EXTRACT PROVIDED Block Start
Australia Post chief Ahmed Fahour says the service already had completed preliminary work with two experimental drones, but will undertake a trial next year as a part of a push for e-retailing in remote corners of the country.
But Australia Post says it will be working with the Civil Aviation Safety Authority for the vehicles that reach heights of 120m and travel at 75km/h.
The drones cost about $10,000 each and can carry parcels up to 2kg over 25km.
It is also investigating bigger drones that can carry loads up to 10kg and fly further.
The revelation comes as Mr Fahour said Australia Post was looking to process a record 1.3 million parcels a day this Christmas season as Australians increasingly click and send presents.
And he said the online gift delivery boom was starting now.
“It is getting earlier and earlier,” he told the Herald Sun.
Mr Fahour said Australia Post saw delivery spikes for eBay items last January as unwanted gifts were unloaded, which would happen again.
EXTRACT PROVIDED Block End
* _WHAT YOU WILL DO_
1) In the Australia Post text, about how much does each drone cost?
2) Please carry the Australia Post text forward from its last sentence.
The data that follows is separate material and is not part of the Australia Post text.
EXCERPTED RECORDS Block Start
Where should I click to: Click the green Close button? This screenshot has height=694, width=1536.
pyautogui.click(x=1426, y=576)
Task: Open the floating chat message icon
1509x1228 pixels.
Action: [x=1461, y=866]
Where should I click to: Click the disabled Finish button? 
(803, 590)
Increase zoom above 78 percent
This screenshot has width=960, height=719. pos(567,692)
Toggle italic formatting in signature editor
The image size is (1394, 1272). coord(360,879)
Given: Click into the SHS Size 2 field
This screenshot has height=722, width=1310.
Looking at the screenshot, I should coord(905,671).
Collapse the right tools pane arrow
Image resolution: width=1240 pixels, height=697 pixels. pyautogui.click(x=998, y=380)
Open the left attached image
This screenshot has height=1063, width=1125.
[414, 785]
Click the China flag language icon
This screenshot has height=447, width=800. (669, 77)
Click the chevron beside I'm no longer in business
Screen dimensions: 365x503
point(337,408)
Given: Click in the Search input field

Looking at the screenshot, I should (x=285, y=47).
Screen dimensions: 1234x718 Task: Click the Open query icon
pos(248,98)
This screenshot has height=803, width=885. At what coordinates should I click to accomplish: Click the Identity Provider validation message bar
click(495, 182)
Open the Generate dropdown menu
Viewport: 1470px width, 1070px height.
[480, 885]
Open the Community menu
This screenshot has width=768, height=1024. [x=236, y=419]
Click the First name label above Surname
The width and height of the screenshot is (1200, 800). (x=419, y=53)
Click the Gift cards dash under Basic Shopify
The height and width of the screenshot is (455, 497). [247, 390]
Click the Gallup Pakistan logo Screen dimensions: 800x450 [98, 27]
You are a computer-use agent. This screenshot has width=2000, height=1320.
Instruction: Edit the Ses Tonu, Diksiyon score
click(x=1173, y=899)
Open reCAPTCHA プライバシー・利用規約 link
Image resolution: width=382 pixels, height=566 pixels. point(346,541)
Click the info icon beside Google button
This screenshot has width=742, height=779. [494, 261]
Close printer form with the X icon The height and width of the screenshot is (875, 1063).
EXCERPTED RECORDS Block End
* _RESPONSE LIST_
1) About $10,000 each.

2)
Mr Fahour revealed a $20 million investment in “emerging and disruptive” eCommerce businesses as it seeks to modernise services to customers.
Australia Post will partner with Melbourne University at the institution’s Swanston St “Lab 14” innovation building, at the former Royal Women’s Hospital site.
Two businesses, as yet unidentified, have been chosen and will each receive $20,000 from the program.
The mail service is being forced to innovate as the hastening death of snail mail this year inflicted a $222 million full-year loss on the nation’s postal service.